For some context, since no one has explained WHY there's a new script
yet. The goal was to make sage usable as a normal python package:
installable via pip, capable of being depended upon by 3rd party
packages, usable on linux distributions, etc. -- independent of the
sage distribution.

The bash script is not suitable in any of those cases. Bash itself is
not a dependency of the sage library, and you can't require it if you
want to run on (say) Windows. The bash script relies on variables like
SAGE_ROOT to find things, but those variables don't exist outside of
the sage distribution. Most imporantly, a huge number of options refer
to things that only make sense in the sage distribution:

a number of these things stopped making sense, or are broken, or there are better ways. 

  * sage -b and everything related

No longer needed (yes, your changed Cython code is now being rebuilt on the fly, as if it's Python!)
If in doubt, just run "make"

Dataset excerpt:
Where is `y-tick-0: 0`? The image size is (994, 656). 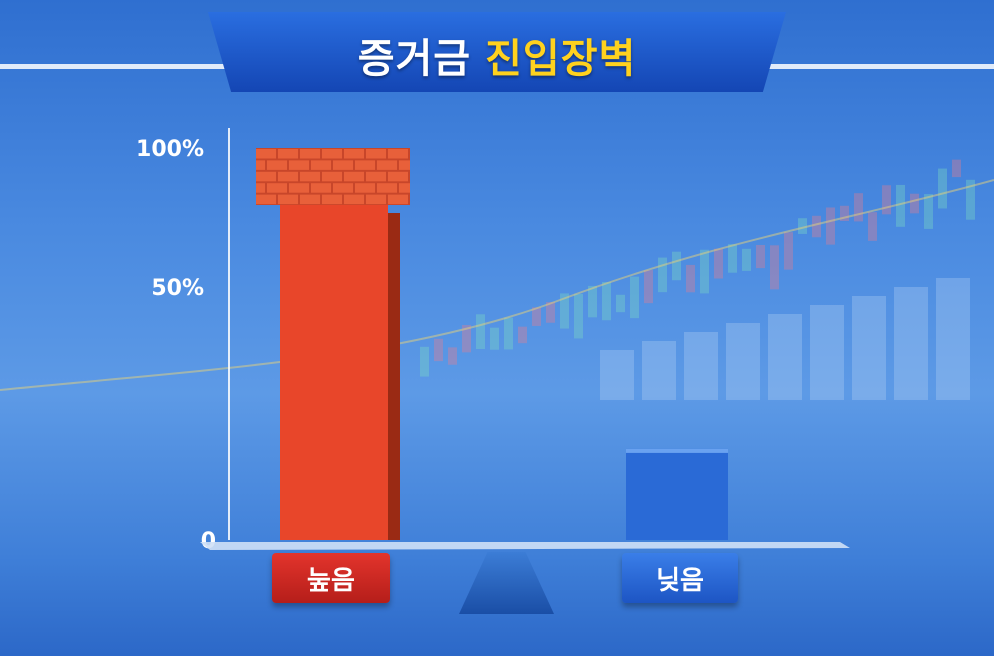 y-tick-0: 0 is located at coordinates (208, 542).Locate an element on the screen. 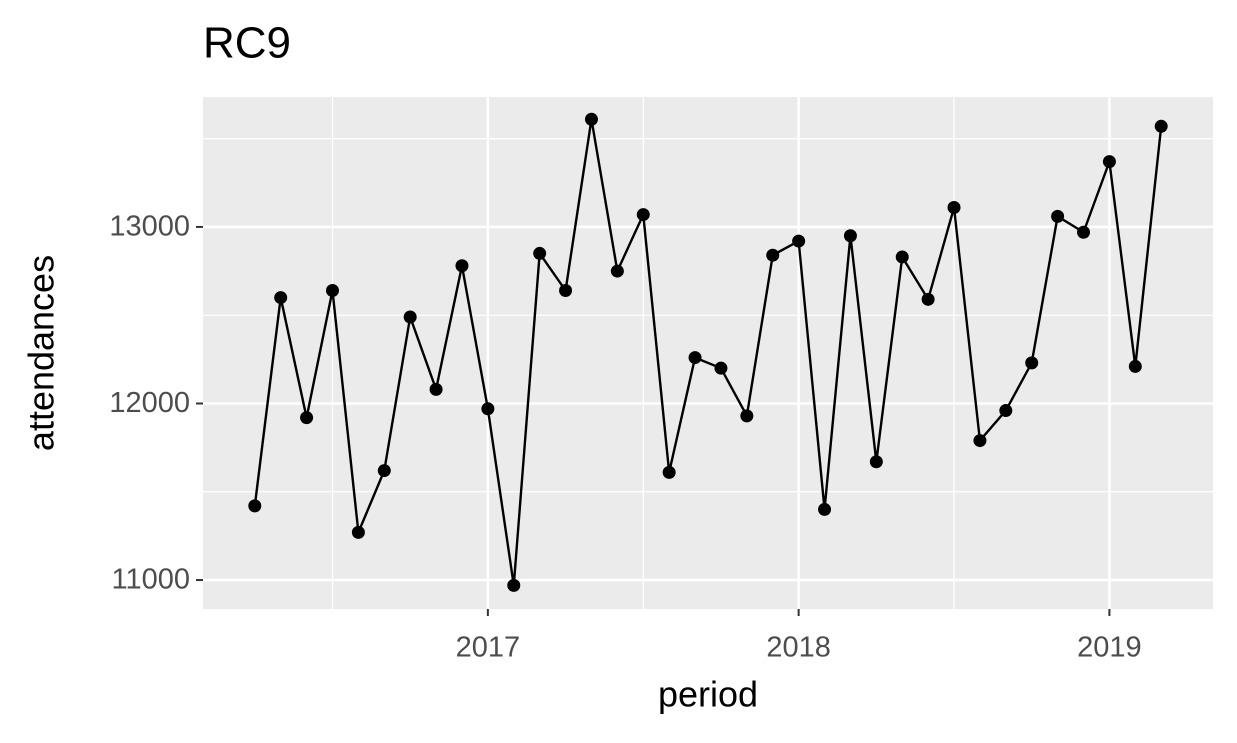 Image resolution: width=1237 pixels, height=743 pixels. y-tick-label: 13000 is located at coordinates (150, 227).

What to produce: Continue the post about the new sage script from its last line.

Exercise response:
  * sage -i and everything related

some of it is broken, and "make foobar42" replaces "sage -i foobar" (not sure how broken it is now)

  * sage --python, sage --maxima, sage --gap3(!), etc.
  * sage --package, sage --optional, ...

As such, we can't just install the bash script if the user does "pip
install sagemath". But, we still need a way to actually start sage
once it's installed! The new script reimplements the critical parts in
python, and is installed by sagelib itself, so that after you install
sage by one of those other methods, you can just type "sage" and it
will work.

None of that precludes further improvements to the python script,
though, and it might be possible to revert to the bash script for the
sage distribution.

At the very least, the bash script should be updated to make sense, as I noticed above,
and what's implemented in the python script should be called via it, so that
not to create burden to maintain two things in parallel.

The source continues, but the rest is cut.